The JMU clown fright was just one of hundreds that have erupted this week at
colleges, high schools and grade schools across the country, forcing learning
institutions to respond seriously to a growing national hysteria that many had
previously regarded as a laughing matter.
Clown fear rattled schools in the Washington region this week.
Officials ordered a lockdown Wednesday at Northwestern High School in Prince
George’s County, Md., after a clown-based Instagram threat. The Loudoun
County sheriffs office in Virginia announced that it was directing patrols at
schools in response to the clown scare. A student in Montgomery County, Md.,
brought a knife to school Wednesday, reportedly to protect himself against any
clown attack.
Many of the clown posts on social media have included threatening language
that specifically targets individual schools. One threat in the Washington area
referred to a clown kidnapping a student, planting a bomb and exploding a
school. Montgomery authorities arrested students who posted threats to a
school using a clown alias, with the principal of Rosa Parks Middle School citing
it as “a great teachable moment to discuss how pranks can have a negative
impact with severe consequences.”
Administrators may say that the clown threats are hoaxes, but they feel
compelled to address them. Student safety is paramount for school districts anduniversities after a seemingly unending string of fatal school shootings and
threats during the past two decades.
But schools have to thread the needle when it comes to alerting parents without
causing further panic. Arlington County, Va., Schools Superintendent Patrick K.

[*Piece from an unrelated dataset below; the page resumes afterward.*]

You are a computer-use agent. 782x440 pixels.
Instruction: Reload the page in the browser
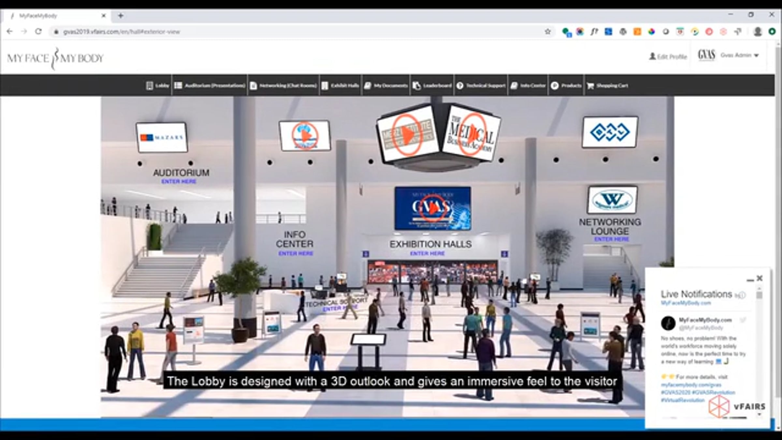(38, 32)
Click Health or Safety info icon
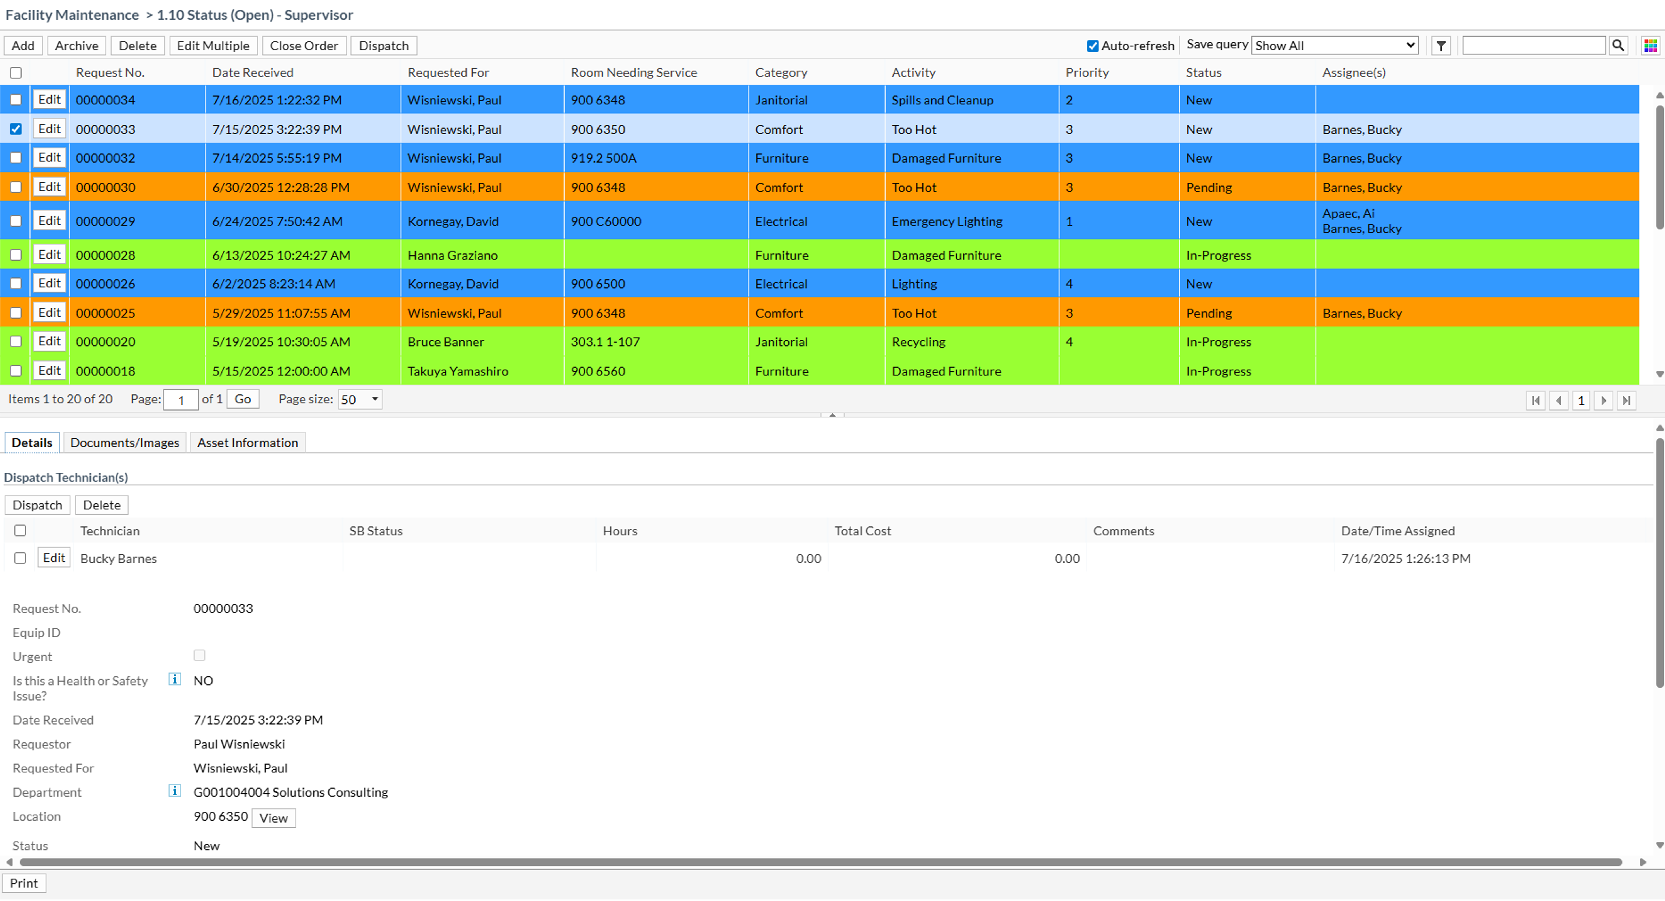The height and width of the screenshot is (901, 1665). pos(175,679)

Murphy sent an email to parents Wednesday afternoon that attempted to
address concerns about social-media threats without ever using the word
“clown.”
The message, crafted with police, was carefully worded to not feed any hysteria,
said schools spokesman Frank Bellavia. “It’s a fine line,” he said.
Bellavia said that the clown sightings have added an unusual twist to the kind of
threats schools receive via social media. “This was a completely new one that we
hadn’t seen at all,” Bellavia said.
Parents at Benton Middle School in Prince William County received a letter
from Principal Denise Huebner urging them to not overreact but also warning of
students who might be inclined to copy the clown threats.
“Please talk to students and urge them to avoid becoming part of the problem,”
she wrote. “Students found to be taking an intentional role in this problem will
face serious consequences.”
Amanda Yanovitch, who has three children in Chesterfield County schools in
Midlothian, Va., said the bus-stop discussion every morning centers on the
latest clown-threat rumors. Yanovitch blamed teens for fomenting the fear.